The more popular pooling layer is the max pooling layer (as in the image above), which takes the maximum value within the kernel as the output value. There is also the average pooling layer though, which calculates the average of all the values in the kernel window.

Pooling layers also makes the model more invariant to changes. Say if certain features were shifted slightly in one direction, depending on the kernel size, the pooling layer may produce the same output. This is useful in classification tasks, where the location of the object does not matter.

In Keras, pooling layers are also available. One such is the MaxPooling2D.

tf.keras.layers.MaxPooling2D(
    pool_size=(2, 2), strides=None, padding="valid", data_format=None, **kwargs
)

There is also another frequently used pooling layer called the global average pooling layer, which calculates the mean of the values across each entire feature map. This is the same as using an average pooling layer with pool_size equal to the dimensions of the feature map. It is generally useful as an output layer. (In Keras, it is the GlobalAveragePooling2D layer)

Examples

I’ll just go into a couple of example models I’ve already trained and played with quite a bit.

Simple CNN

The following is a simple CNN trained on the MNIST handwritten numbers dataset.

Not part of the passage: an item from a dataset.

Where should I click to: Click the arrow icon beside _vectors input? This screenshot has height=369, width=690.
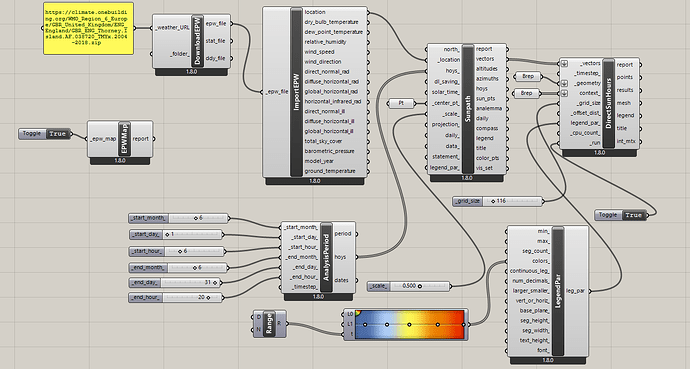tap(565, 64)
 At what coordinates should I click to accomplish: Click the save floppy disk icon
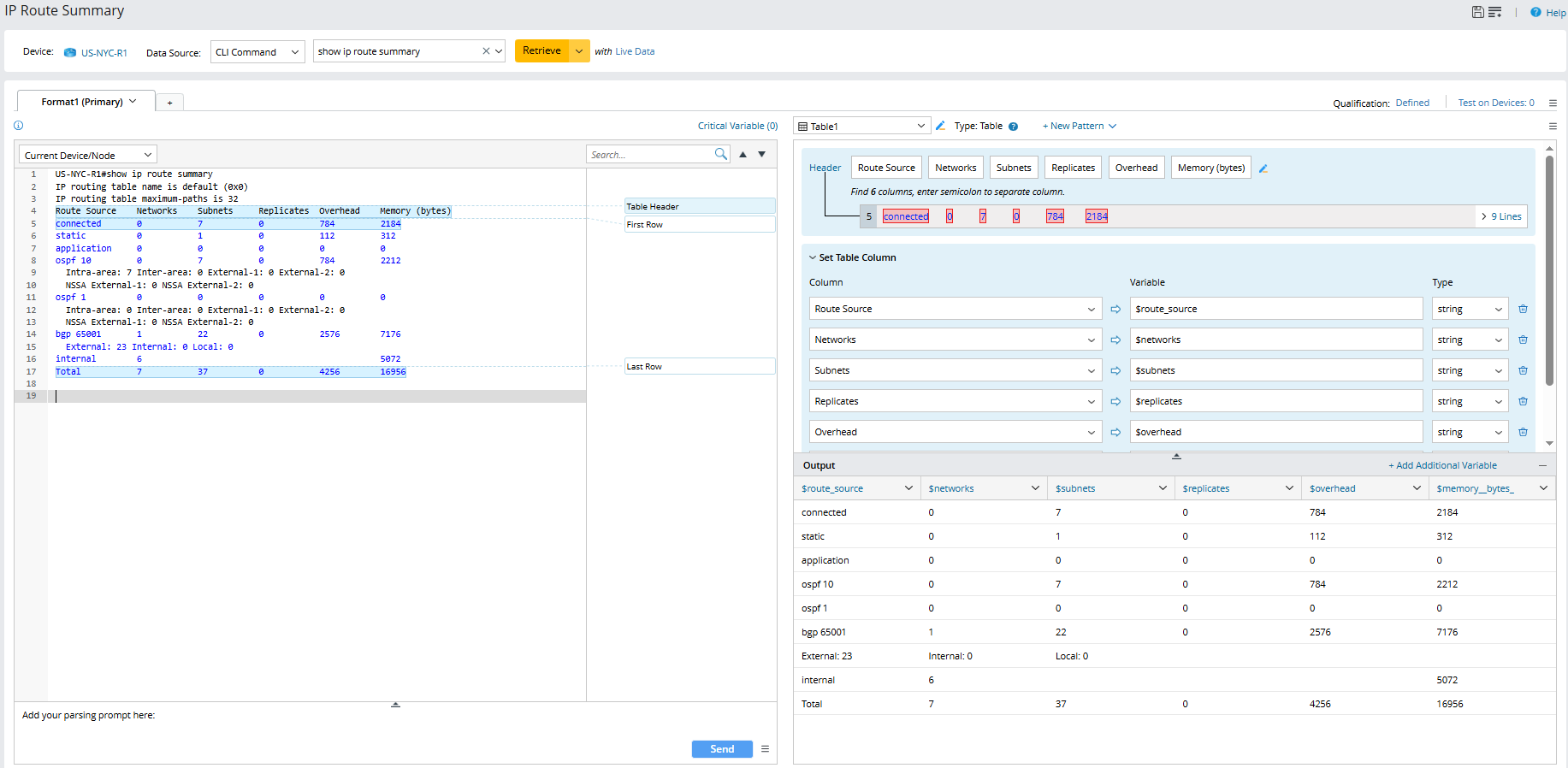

The structure of the CNN can be seen in model.summary(), although I suppose it may be excessive for a simple dataset as MNIST. I will say, however, that this CNN model performs significantly better than I could get from a dense neural network (~85% accuracy).

The first convolutional layer creates 32 feature maps using a 7x7 kernel. Then, I double the feature maps every two layers after that, from 64 up to 256, each with a 3x3 kernel. Every layer is regularized with BatchNormalization and uses ReLU activation. The feature maps can be doubled as I reduce the dimensions by half with a max pooling layer.

Finally, as with typical simple CNNs the image goes through a couple of dense layers before being output using the softmax activation.

This simple CNN is likely most similar to AlexNet, which is a rather old model.

Transfer learning

For more complex models though, you can take a pretrained model without its final dense layers (i.e. only the convolutional layers), add your own dense layers and train it on your own data.

In the example, I used the Xception model available on Keras and trained it on the tf_flowers dataset. It is important to note that, for importing the model without the top dense layer, include_top=False. The pretrained models from Keras were trained on the ImageNet dataset (more info available here).

Also note, I used the Keras ImageDataGenerator class to create batches of training data, although it was largely moot here because the dataset isn’t that large (it was only to try it out). The Keras fit function now takes generators as well, since the original fit_generator function is deprecated as of TF 2.1.0+ (or something like that)

The Xception model uses several different techniques to improve performance, including residual blocks and, instead of inception modules from GoogleNet, depthwise separable convolution layer (which models spatial patterns and cross-channel patterns separately). I might go into a short post about the residual blocks (and ResNet, where they are from), especially since it’s not too complicated to understand and implement.

From here, there’s also the topic of semantic segmentation and object detection, of which I will look into some models more. The book I referenced and mentioned in at the very top doesn’t go into too much detail on this, so I’ll try looking into models like YOLOv3 and Fast-RCNN, both of which do object detection quite well.